Tema central: O caso aborda Síndrome Coronariana Aguda (SCA) sem supra de ST em paciente de alto risco, com doença renal crônica (DRC). O principal ponto é decidir sobre a estratégia invasiva precoce (cineangiocoronariografia) versus testes não invasivos para estratificação, tendo em vista a presença de DRC.

Justificativa da alternativa correta:
Em pacientes com SCA de alto risco — como neste caso, com troponina elevada, sintomas recorrentes, DRC e múltiplos fatores de risco —, a estratégia invasiva precoce é indicada, mesmo na presença de doença renal crônica. A realização prévia de teste não invasivo (como teste ergométrico ou cintilografia) não é obrigatória nem priorizada nesse perfil clínico.

Segundo a Diretriz de Síndrome Coronariana Crônica 2025 da SBC:
“Pacientes com DRC estágios 3 a 5 devem ser estratificados para DAC utilizando critérios clínicos (fatores de risco) independentemente de sintomas.”

De acordo com a ESC 2020:
“Pacientes com risco intermediário ou alto de eventos isquêmicos devem ser submetidos a uma estratégia invasiva precoce durante a hospitalização.”

A estratificação invasiva é benéfica para reduzir desfechos negativos, desde que adotadas medidas para proteção renal (hidratação adequada e escolha criteriosa do contraste).

Análise crítica da alternativa errada (Certo):
Dizer que “a opção pela estratificação invasiva, sem teste não invasivo, é inadequada devido à DRC” está incorreto do ponto de vista das melhores práticas e das diretrizes. A DRC requer cautela, mas NÃO contra-indica a cineangiocoronariografia, sobretudo em SCA de alto risco como neste caso.

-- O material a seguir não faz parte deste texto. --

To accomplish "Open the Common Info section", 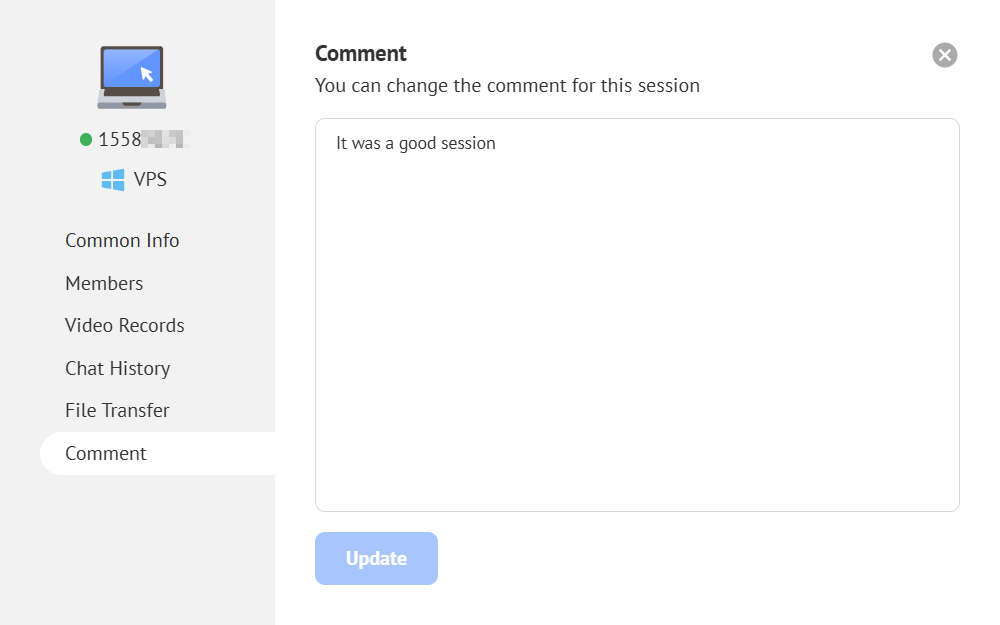I will point(122,241).
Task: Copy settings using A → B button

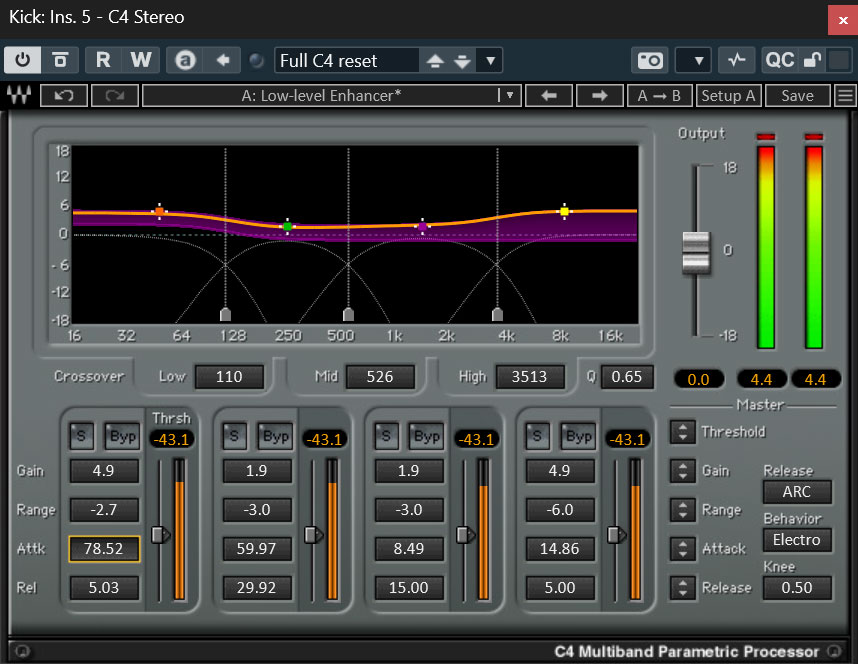Action: point(659,96)
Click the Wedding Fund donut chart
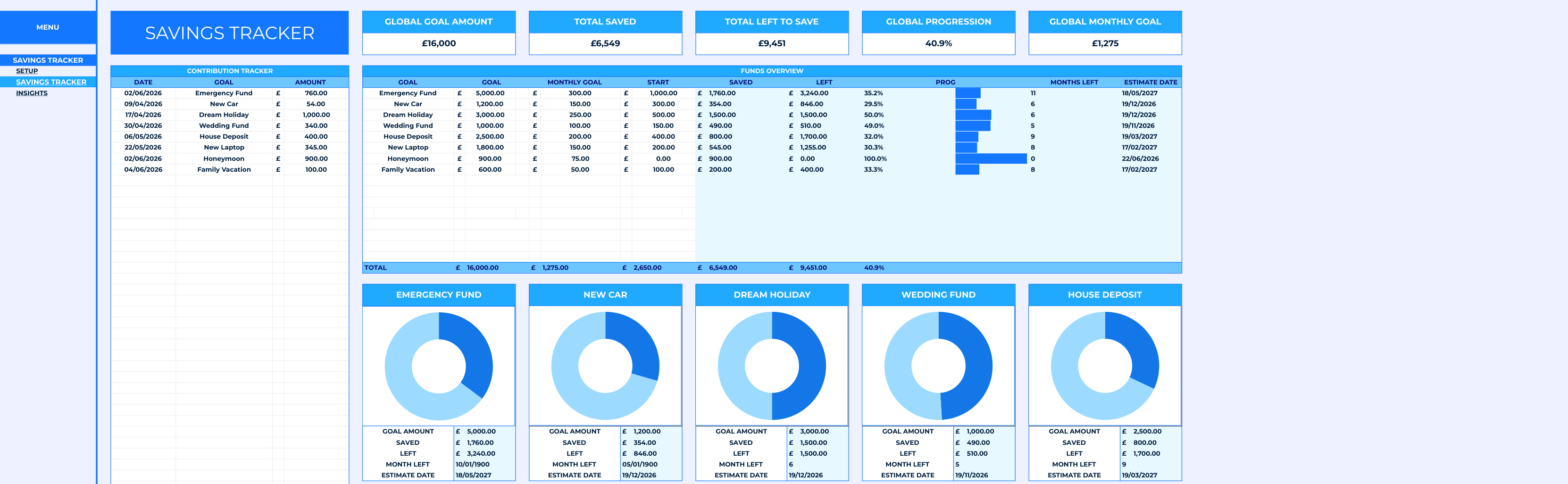The image size is (1568, 484). point(938,366)

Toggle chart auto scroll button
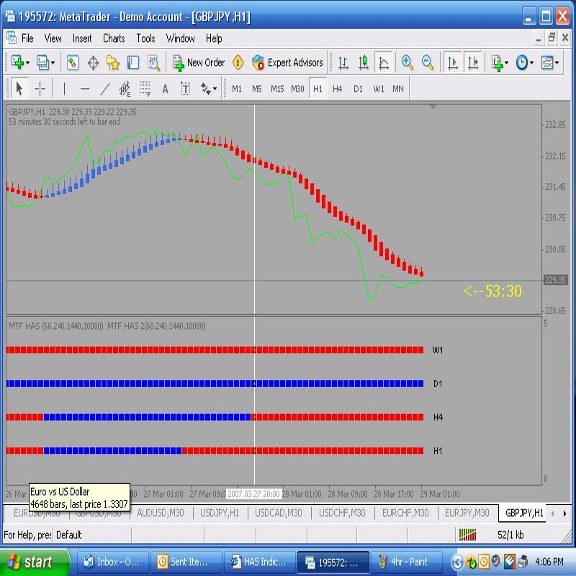(x=453, y=62)
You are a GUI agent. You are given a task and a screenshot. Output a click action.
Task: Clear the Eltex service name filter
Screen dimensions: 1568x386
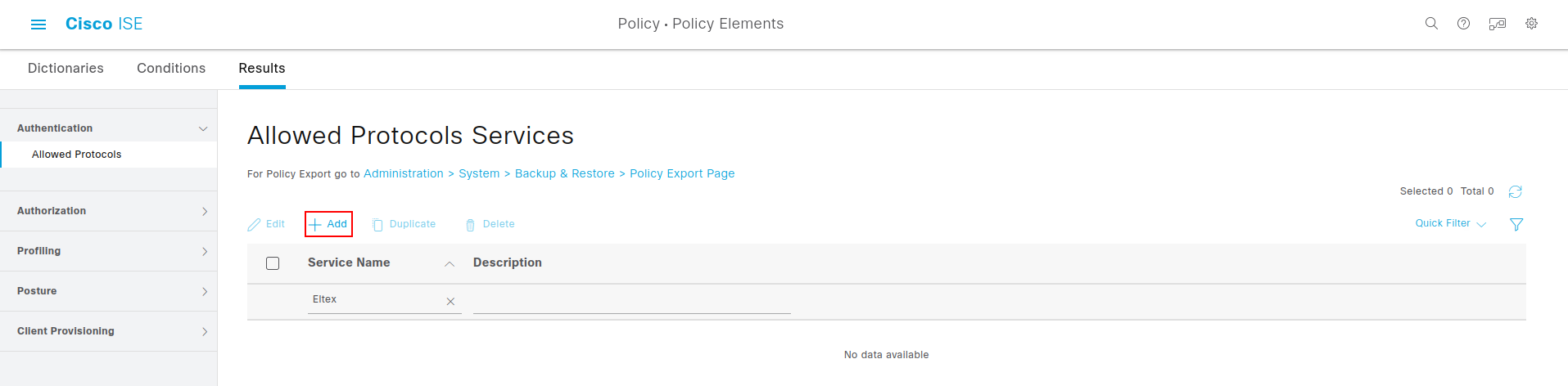point(450,302)
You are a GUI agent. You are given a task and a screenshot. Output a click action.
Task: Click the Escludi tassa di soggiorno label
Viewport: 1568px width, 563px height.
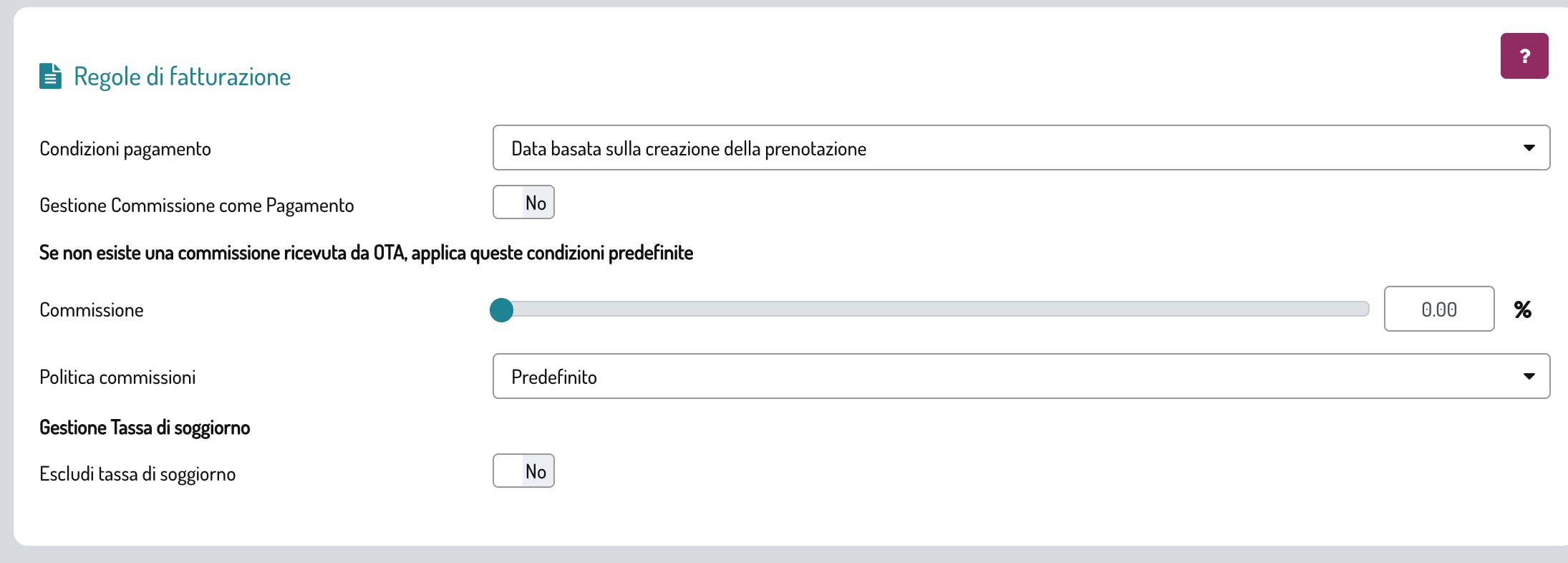pyautogui.click(x=137, y=474)
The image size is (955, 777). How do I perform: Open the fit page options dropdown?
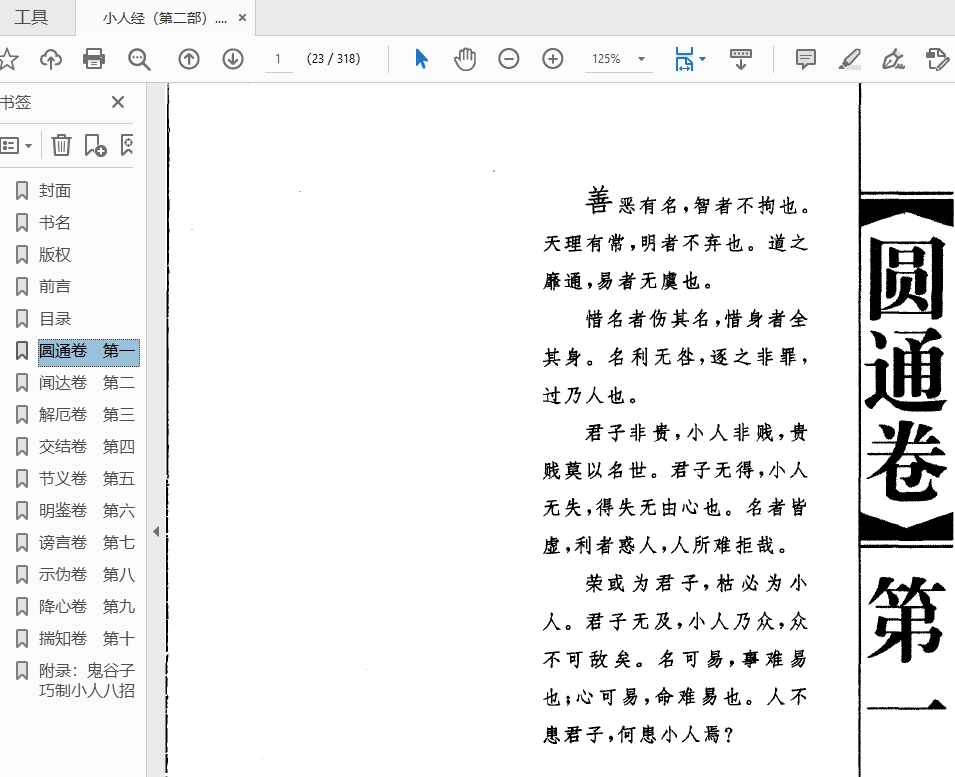pyautogui.click(x=702, y=59)
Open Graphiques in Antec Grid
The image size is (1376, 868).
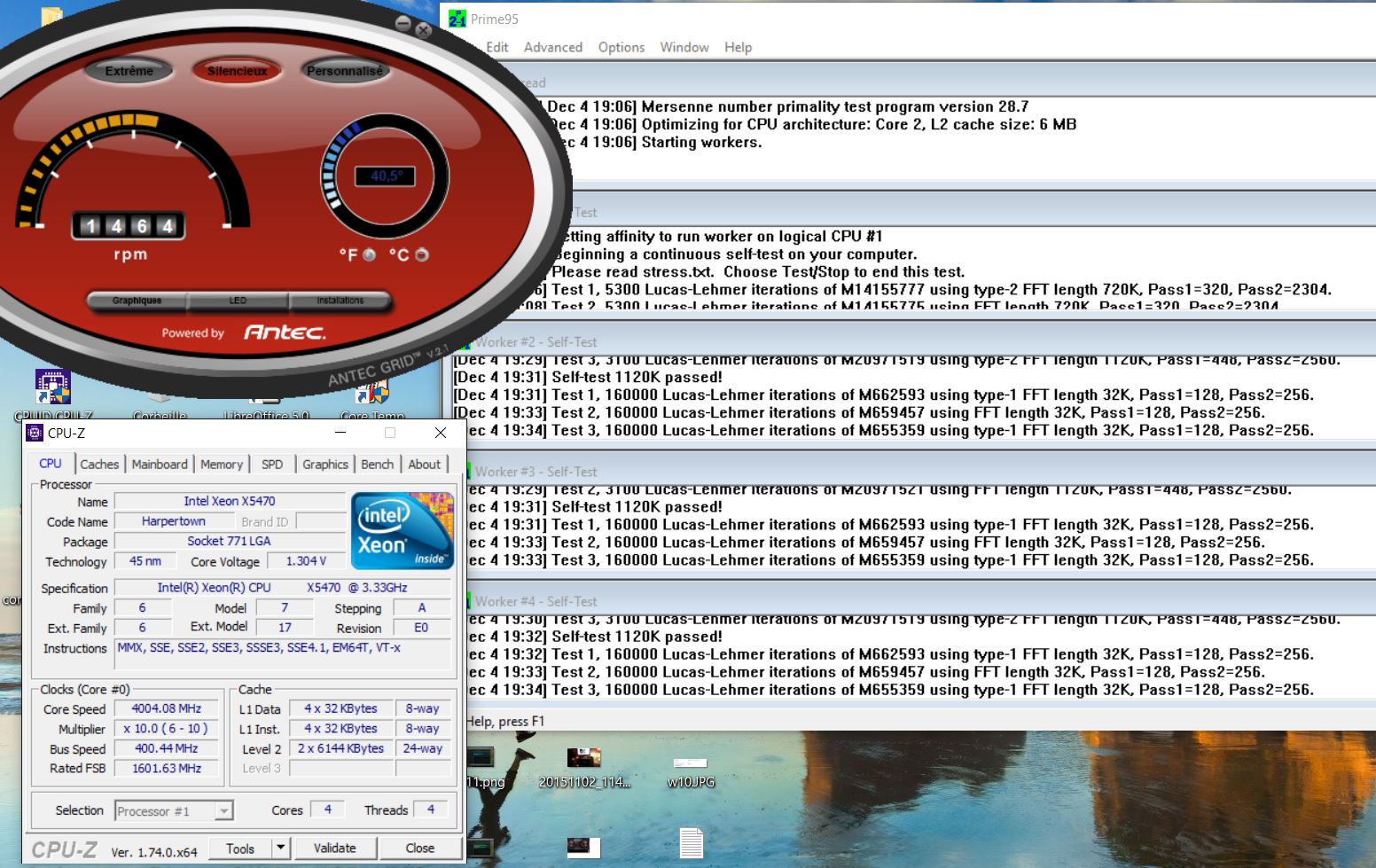[x=137, y=301]
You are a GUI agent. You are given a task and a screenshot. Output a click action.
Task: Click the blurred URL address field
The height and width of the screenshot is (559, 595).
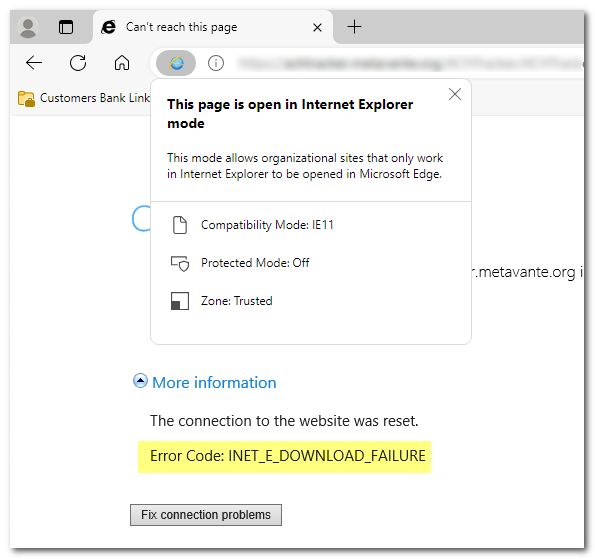(410, 63)
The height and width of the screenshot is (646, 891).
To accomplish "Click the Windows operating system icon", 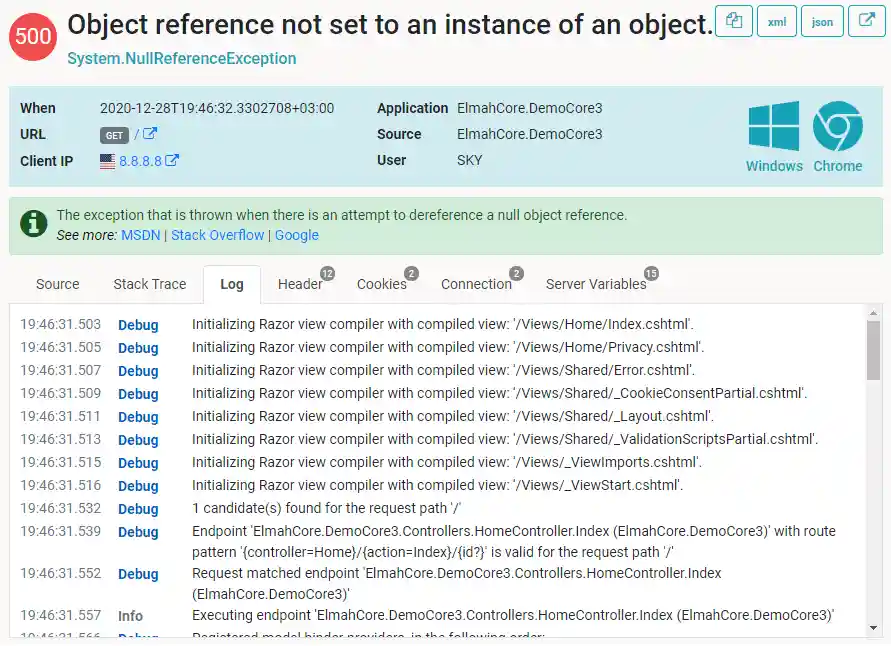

Não se deve adiar o manejo invasivo por temor da nefrotoxicidade do contraste, desde que adotados os cuidados recomendados.

Dicas para provas:
A banca cobra conhecimento de diretrizes e de raciocínio de risco-benefício. Cuidado com pegadinhas que sugerem contra-indicações absolutas em pacientes de maior risco (DRC, idosos). Nestes, frequentemente a abordagem invasiva salva vidas, quando orientada por protocolo. Fique atento aos critérios de alto risco: sintomas recorrentes, troponina elevada, múltiplos fatores!

Referências: Diretriz SBC 2025, ESC 2020, UpToDate, Harrison’s – Cardiologia Clínica.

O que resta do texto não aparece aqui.